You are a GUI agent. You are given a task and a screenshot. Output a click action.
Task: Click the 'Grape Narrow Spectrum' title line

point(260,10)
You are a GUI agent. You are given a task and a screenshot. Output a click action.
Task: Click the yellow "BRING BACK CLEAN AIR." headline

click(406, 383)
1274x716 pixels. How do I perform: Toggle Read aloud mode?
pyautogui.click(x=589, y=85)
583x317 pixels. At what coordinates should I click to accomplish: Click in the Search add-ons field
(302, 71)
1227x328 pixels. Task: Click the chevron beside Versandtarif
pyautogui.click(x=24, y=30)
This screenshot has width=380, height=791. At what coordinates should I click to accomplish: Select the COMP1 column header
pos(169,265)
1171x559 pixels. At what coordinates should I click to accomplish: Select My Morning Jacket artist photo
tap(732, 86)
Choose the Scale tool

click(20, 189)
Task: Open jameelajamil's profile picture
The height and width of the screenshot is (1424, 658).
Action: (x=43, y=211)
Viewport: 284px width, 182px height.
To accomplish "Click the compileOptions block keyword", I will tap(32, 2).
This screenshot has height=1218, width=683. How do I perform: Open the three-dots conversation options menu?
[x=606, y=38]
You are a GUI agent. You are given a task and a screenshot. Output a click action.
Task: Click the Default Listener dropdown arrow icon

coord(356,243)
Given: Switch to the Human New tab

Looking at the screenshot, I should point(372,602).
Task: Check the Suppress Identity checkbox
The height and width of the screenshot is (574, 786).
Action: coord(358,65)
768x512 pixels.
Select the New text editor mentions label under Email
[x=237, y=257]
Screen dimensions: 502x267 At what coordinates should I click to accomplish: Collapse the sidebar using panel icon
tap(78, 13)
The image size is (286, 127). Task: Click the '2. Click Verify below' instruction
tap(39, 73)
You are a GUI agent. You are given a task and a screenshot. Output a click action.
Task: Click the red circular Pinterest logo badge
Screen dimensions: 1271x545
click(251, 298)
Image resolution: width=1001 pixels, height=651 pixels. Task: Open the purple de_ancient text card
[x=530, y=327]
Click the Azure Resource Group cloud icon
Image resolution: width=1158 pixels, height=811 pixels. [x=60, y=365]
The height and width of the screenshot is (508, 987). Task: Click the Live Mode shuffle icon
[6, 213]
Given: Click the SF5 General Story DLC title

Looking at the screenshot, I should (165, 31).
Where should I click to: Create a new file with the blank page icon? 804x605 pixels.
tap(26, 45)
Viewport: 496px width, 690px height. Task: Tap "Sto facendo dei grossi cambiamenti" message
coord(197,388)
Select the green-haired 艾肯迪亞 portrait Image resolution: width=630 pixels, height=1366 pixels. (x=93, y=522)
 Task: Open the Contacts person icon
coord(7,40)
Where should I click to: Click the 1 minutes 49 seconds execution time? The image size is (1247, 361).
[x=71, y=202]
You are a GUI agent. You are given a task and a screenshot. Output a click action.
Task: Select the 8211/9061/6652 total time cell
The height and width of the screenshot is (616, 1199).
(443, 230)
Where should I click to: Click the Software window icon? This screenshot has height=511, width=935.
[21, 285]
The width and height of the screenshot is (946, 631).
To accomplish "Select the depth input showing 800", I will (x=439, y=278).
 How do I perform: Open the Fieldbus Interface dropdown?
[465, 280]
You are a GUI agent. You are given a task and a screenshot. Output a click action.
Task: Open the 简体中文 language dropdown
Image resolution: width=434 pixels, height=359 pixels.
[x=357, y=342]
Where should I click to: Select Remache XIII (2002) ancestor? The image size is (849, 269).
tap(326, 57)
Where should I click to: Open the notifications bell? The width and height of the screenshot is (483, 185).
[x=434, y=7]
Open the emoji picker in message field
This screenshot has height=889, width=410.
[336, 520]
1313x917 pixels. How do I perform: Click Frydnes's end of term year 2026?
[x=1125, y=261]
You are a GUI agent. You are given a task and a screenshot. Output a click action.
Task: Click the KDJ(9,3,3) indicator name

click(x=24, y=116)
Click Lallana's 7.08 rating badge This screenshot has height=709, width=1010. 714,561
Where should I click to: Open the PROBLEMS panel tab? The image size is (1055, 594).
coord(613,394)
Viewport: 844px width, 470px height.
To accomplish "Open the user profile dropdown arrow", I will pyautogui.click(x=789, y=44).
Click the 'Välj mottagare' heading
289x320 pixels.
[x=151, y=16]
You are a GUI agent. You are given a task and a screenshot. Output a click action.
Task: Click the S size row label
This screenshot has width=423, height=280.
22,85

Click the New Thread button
::::::
#### THE TASK:
Locate the line with "The height and width of the screenshot is (616, 1199)." in the entries above; extract it and every line after it, verbatim.

#### TASK ANSWER:
The height and width of the screenshot is (616, 1199).
(443, 230)
Where should I click to: Click the Software window icon? This screenshot has height=511, width=935.
[21, 285]
The width and height of the screenshot is (946, 631).
To accomplish "Select the depth input showing 800", I will (x=439, y=278).
 How do I perform: Open the Fieldbus Interface dropdown?
[465, 280]
You are a GUI agent. You are given a task and a screenshot. Output a click action.
Task: Open the 简体中文 language dropdown
Image resolution: width=434 pixels, height=359 pixels.
[x=357, y=342]
Where should I click to: Select Remache XIII (2002) ancestor? The image size is (849, 269).
tap(326, 57)
Where should I click to: Open the notifications bell? The width and height of the screenshot is (483, 185).
[x=434, y=7]
Open the emoji picker in message field
This screenshot has height=889, width=410.
[336, 520]
1313x917 pixels. How do I perform: Click Frydnes's end of term year 2026?
[x=1125, y=261]
You are a GUI agent. You are given a task and a screenshot. Output a click action.
Task: Click the KDJ(9,3,3) indicator name

click(x=24, y=116)
Click Lallana's 7.08 rating badge This screenshot has height=709, width=1010. 714,561
Where should I click to: Open the PROBLEMS panel tab? The image size is (1055, 594).
coord(613,394)
Viewport: 844px width, 470px height.
To accomplish "Open the user profile dropdown arrow", I will pyautogui.click(x=789, y=44).
Click the 'Välj mottagare' heading
289x320 pixels.
[x=151, y=16]
You are a GUI agent. You are given a task and a screenshot. Output a click action.
Task: Click the S size row label
This screenshot has width=423, height=280.
22,85

Click the New Thread button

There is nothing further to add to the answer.